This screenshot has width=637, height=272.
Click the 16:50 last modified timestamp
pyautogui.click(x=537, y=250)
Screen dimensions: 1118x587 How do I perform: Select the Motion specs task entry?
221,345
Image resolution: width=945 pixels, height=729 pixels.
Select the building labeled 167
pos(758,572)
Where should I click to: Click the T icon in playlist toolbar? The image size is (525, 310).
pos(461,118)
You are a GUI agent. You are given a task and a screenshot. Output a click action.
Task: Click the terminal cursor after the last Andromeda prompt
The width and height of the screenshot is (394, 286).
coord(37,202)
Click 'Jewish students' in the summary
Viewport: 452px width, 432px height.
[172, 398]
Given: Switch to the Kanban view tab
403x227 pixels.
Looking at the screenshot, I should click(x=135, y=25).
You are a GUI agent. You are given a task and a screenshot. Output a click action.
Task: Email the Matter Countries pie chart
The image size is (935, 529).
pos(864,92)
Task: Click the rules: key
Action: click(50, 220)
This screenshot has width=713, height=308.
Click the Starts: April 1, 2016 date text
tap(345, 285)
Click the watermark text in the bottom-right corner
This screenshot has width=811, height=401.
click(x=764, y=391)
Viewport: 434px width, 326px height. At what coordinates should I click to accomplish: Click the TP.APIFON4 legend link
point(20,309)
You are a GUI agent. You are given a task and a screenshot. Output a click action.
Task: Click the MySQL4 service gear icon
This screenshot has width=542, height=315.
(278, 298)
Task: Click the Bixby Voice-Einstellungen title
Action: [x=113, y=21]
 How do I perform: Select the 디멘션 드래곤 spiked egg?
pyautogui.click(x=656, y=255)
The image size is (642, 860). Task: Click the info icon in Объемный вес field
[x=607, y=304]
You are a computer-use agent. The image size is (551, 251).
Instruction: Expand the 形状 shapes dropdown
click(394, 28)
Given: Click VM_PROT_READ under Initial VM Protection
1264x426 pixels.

Work request:
Nothing should be left out: copy the material exactly.

Written response:
This screenshot has width=637, height=272.
Click the 16:50 last modified timestamp
pyautogui.click(x=537, y=250)
Screen dimensions: 1118x587 How do I perform: Select the Motion specs task entry?
221,345
Image resolution: width=945 pixels, height=729 pixels.
Select the building labeled 167
pos(758,572)
Where should I click to: Click the T icon in playlist toolbar? The image size is (525, 310).
pos(461,118)
You are a GUI agent. You are given a task and a screenshot. Output a click action.
Task: Click the terminal cursor after the last Andromeda prompt
The width and height of the screenshot is (394, 286).
coord(37,202)
Click 'Jewish students' in the summary
Viewport: 452px width, 432px height.
[172, 398]
Given: Switch to the Kanban view tab
403x227 pixels.
Looking at the screenshot, I should click(x=135, y=25).
You are a GUI agent. You are given a task and a screenshot. Output a click action.
Task: Email the Matter Countries pie chart
The image size is (935, 529).
pos(864,92)
Task: Click the rules: key
Action: click(50, 220)
This screenshot has width=713, height=308.
Click the Starts: April 1, 2016 date text
tap(345, 285)
Click the watermark text in the bottom-right corner
This screenshot has width=811, height=401.
click(x=764, y=391)
Viewport: 434px width, 326px height. At what coordinates should I click to accomplish: Click the TP.APIFON4 legend link
point(20,309)
You are a GUI agent. You are given a task and a screenshot. Output a click action.
Task: Click the MySQL4 service gear icon
This screenshot has width=542, height=315.
(278, 298)
Task: Click the Bixby Voice-Einstellungen title
Action: [x=113, y=21]
 How do I perform: Select the 디멘션 드래곤 spiked egg?
pyautogui.click(x=656, y=255)
The image size is (642, 860). Task: Click the info icon in Объемный вес field
[x=607, y=304]
You are a computer-use agent. The image size is (551, 251).
Instruction: Expand the 形状 shapes dropdown
click(394, 28)
Given: Click VM_PROT_READ under Initial VM Protection
1264x426 pixels.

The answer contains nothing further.